蛇神と龍神は別々の神と考えるのではなく、同じ神を古代日本では蛇神とし、後に大陸から龍という見方が伝わり、混在しているのではないかと思います。

私が思うに、古代人は単に岩石を拝んでいたのではありません。蛇が石のある場所を好むように龍が巨石に降りるのを見て、龍神として崇めたに違いありません。また、巨石だけでなく樹齢千年とかの巨木を神木として崇めている神社も多く見られますが、これも龍が降りる所ではないでしょうか。近所にある神社の大木に龍が巻いているのを見た人が宝くじに高額当選したという話も聞いたことがあります。龍の姿は怖いイメージですが、どうやらツキをもたらしてくれるようです。

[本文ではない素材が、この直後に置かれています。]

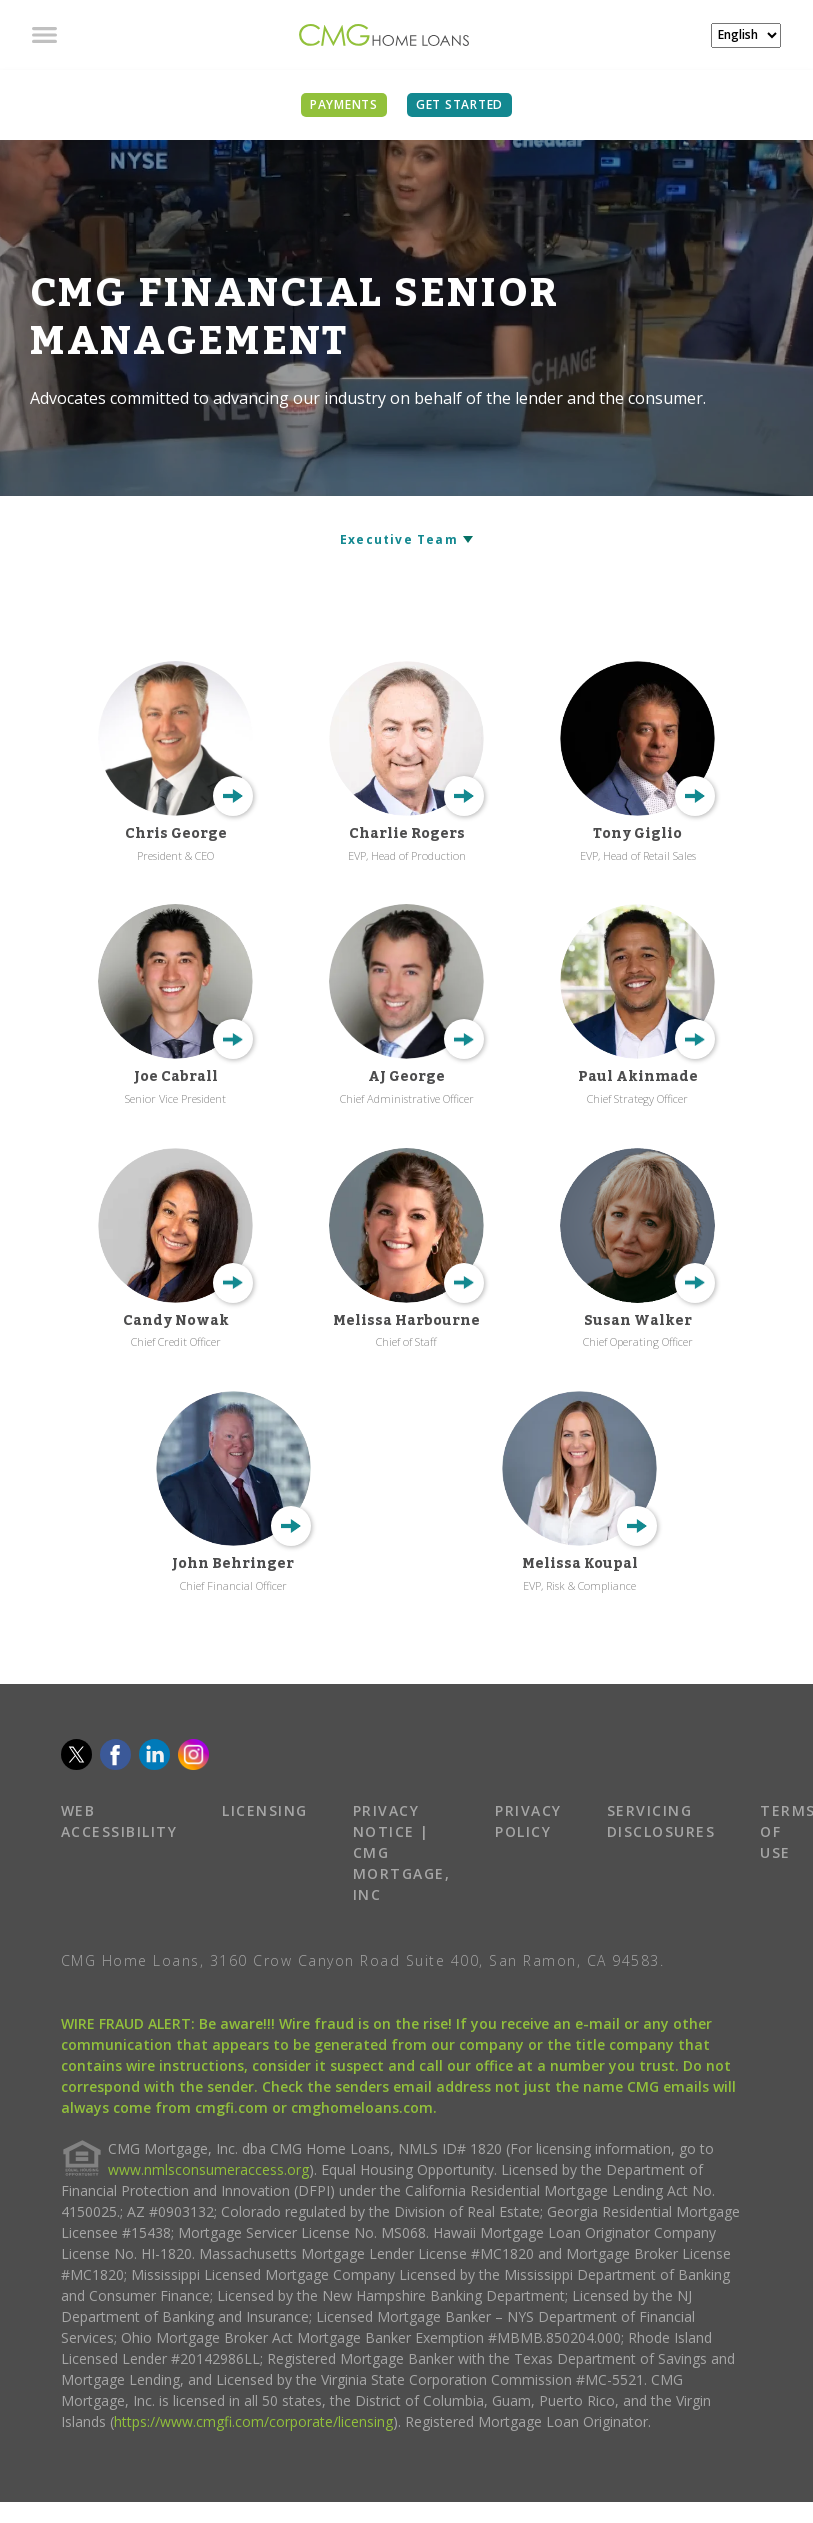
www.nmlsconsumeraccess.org (208, 2169)
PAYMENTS (344, 104)
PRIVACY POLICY (528, 1821)
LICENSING (265, 1810)
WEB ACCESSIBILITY (119, 1821)
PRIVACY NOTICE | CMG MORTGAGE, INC (402, 1852)
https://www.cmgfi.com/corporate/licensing (253, 2421)
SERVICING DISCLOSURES (661, 1821)
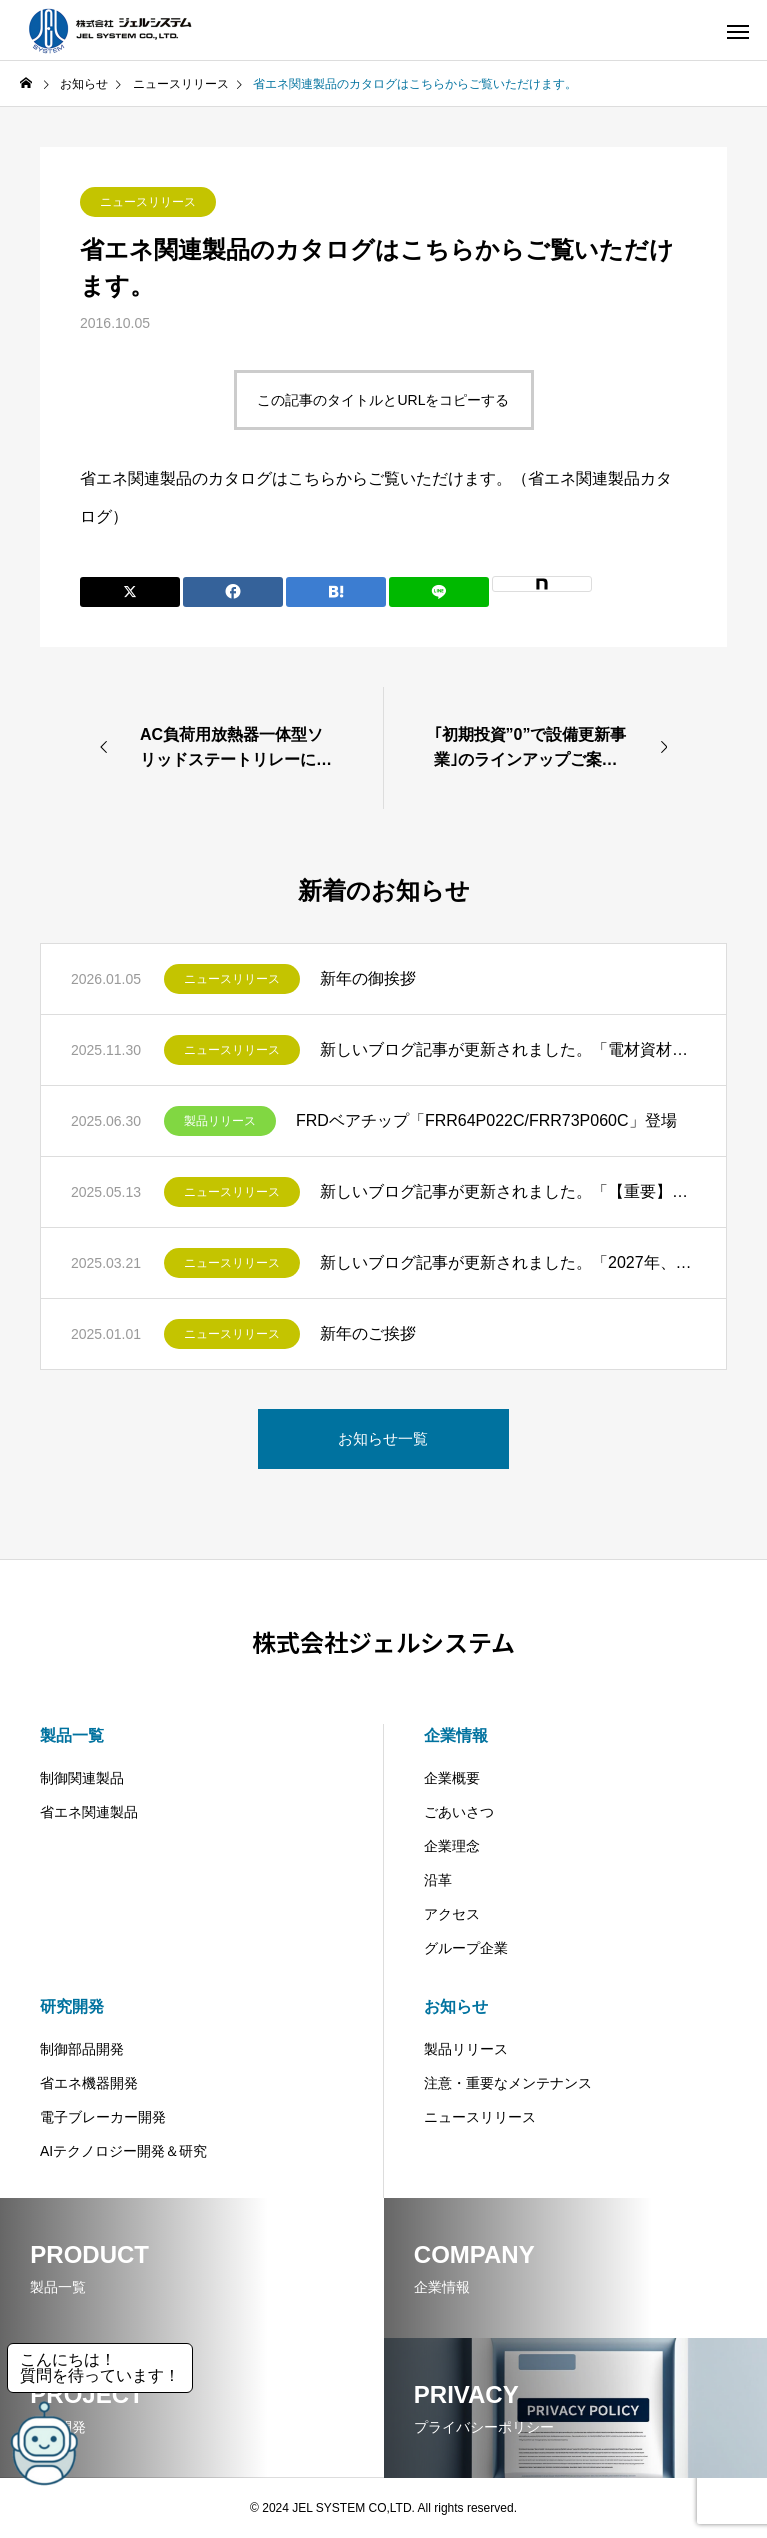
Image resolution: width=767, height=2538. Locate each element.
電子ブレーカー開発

古代人は現代人には消失してしまった霊的能力があったはずです。ただの空想上のものをここまで畏敬の念で崇拝するわけがありません。私は龍という目には見えない霊体のようなものが本当に存在するのではないかと思っています。 実際に龍が見えるという人に会ったこともあります。また、龍は普通の人間には見えませんが、時に龍雲となって存在を表すそうです。
東洋医学では目に見えない気の働きが形を作るとします。ですから現代医学のように病巣を切り取るだけでは病気を治したことにならないと考えます。そこに気の働きがある限りまた形を成すのです。龍の姿をした雲が現れるのはそこに龍という見えない気、霊体があるからです。

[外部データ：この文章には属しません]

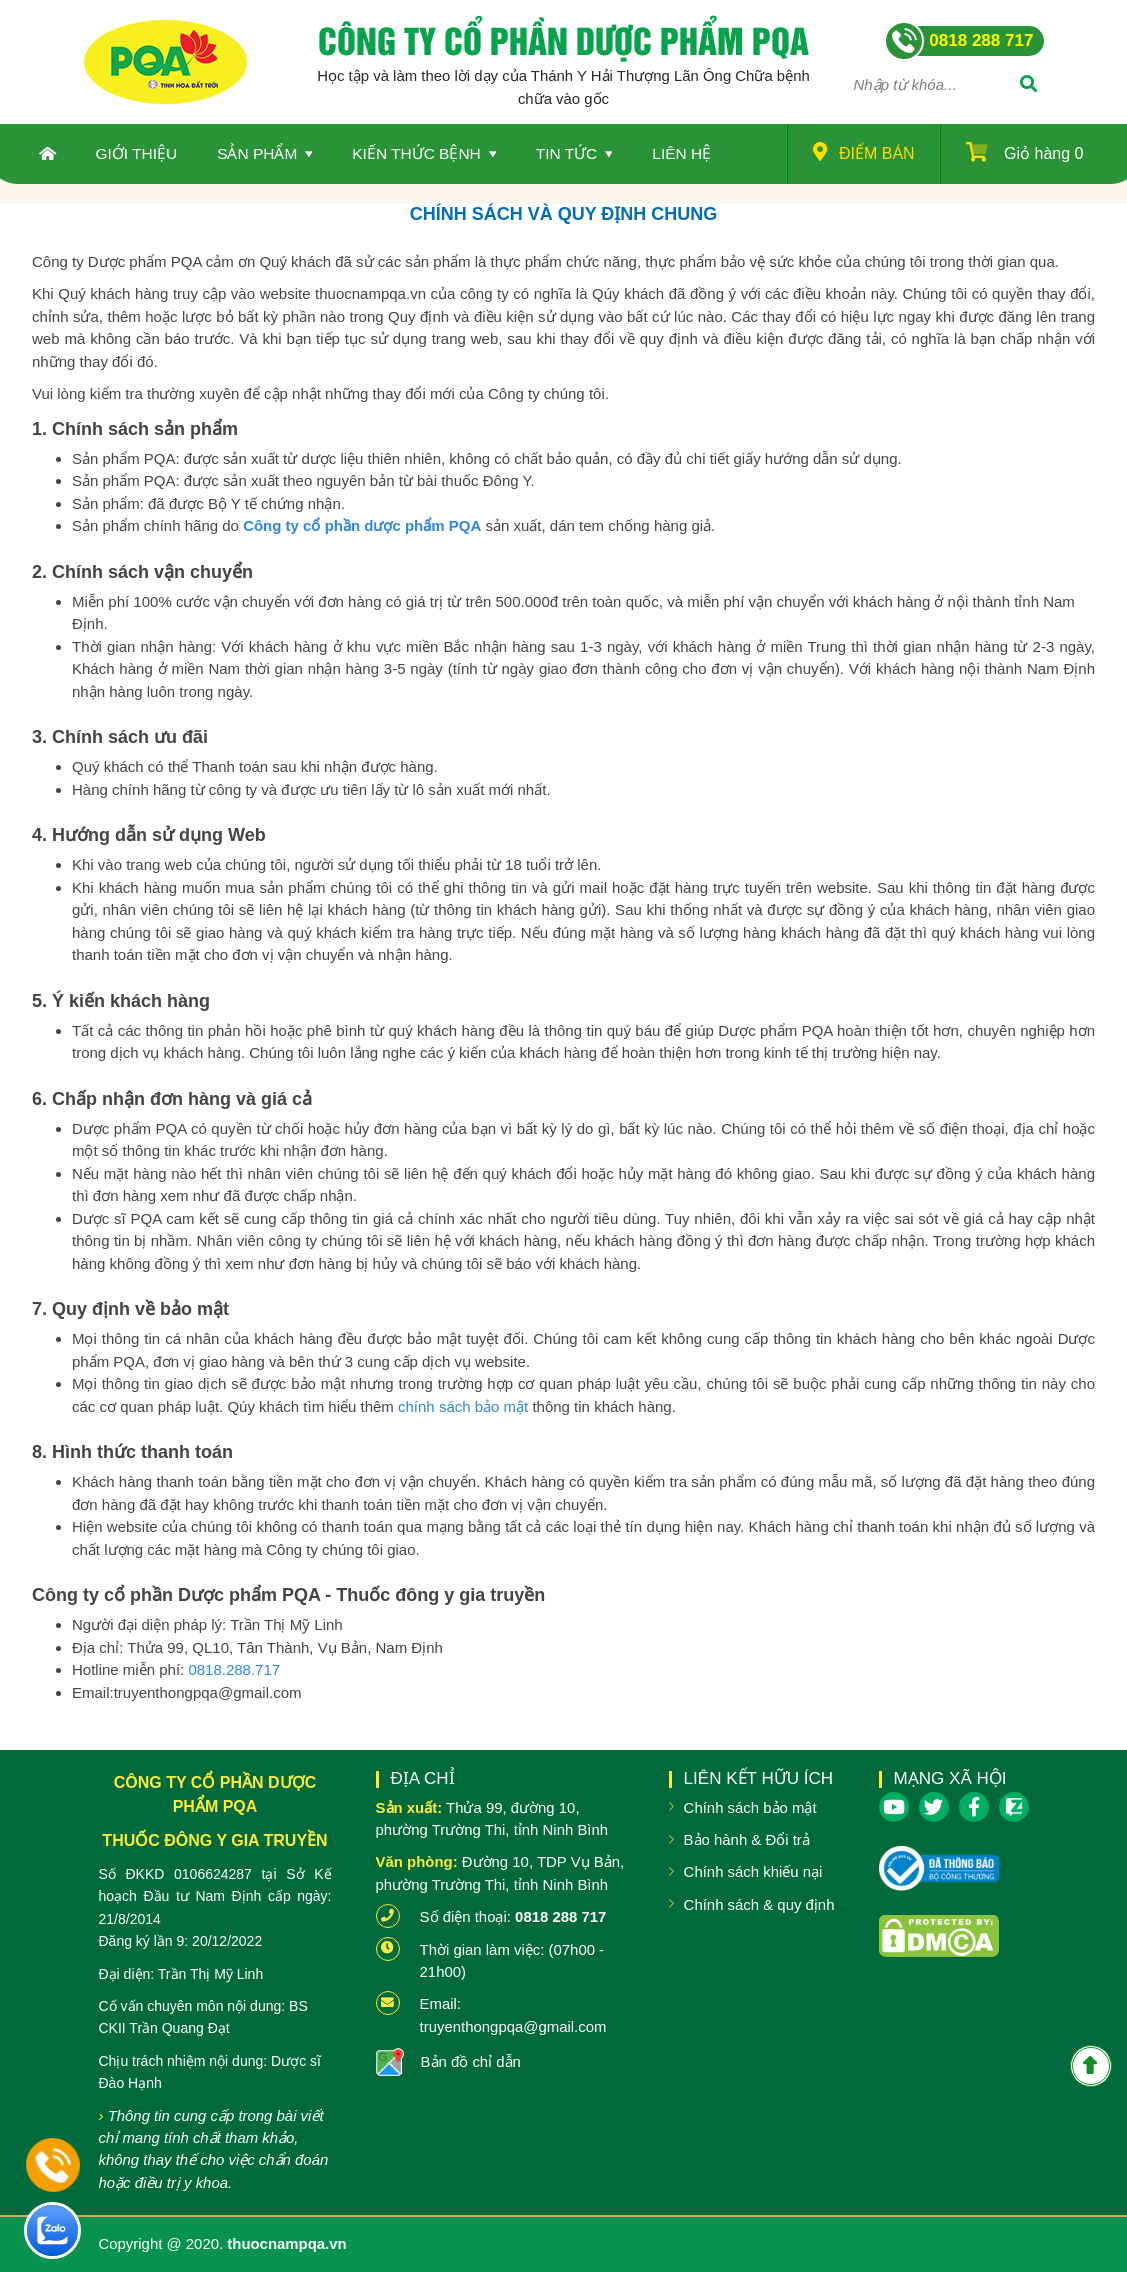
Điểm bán (864, 152)
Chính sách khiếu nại (753, 1871)
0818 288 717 (560, 1916)
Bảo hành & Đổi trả (747, 1839)
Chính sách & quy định (759, 1904)
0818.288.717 (234, 1669)
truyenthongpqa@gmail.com (513, 2026)
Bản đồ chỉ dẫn (471, 2061)
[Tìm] (1029, 85)
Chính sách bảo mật (750, 1807)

私は凡人なので目で龍を見たことはありません。しかし龍を心で見ています。一筋の雲を見つけては「龍神さまが泳いでいるなあ~」巨石や巨木を見ては「龍神さまがお休みしているかなあ~」と思いを馳せ手を振ります。

2020年代はAIが人間を支配するなどと世間が脅してきます。確かに目に見えるものだけを相手に生きていくならAIロボットの方がマシになるのでしょう。しかし、見えない何かを畏れ、見えない何かを敬う心はAIには到底真似できません。ここらでAIなど尻目にして、龍はいることにしましょうよ!
謹賀新年、皆さまに龍神さまのご加護がありますように。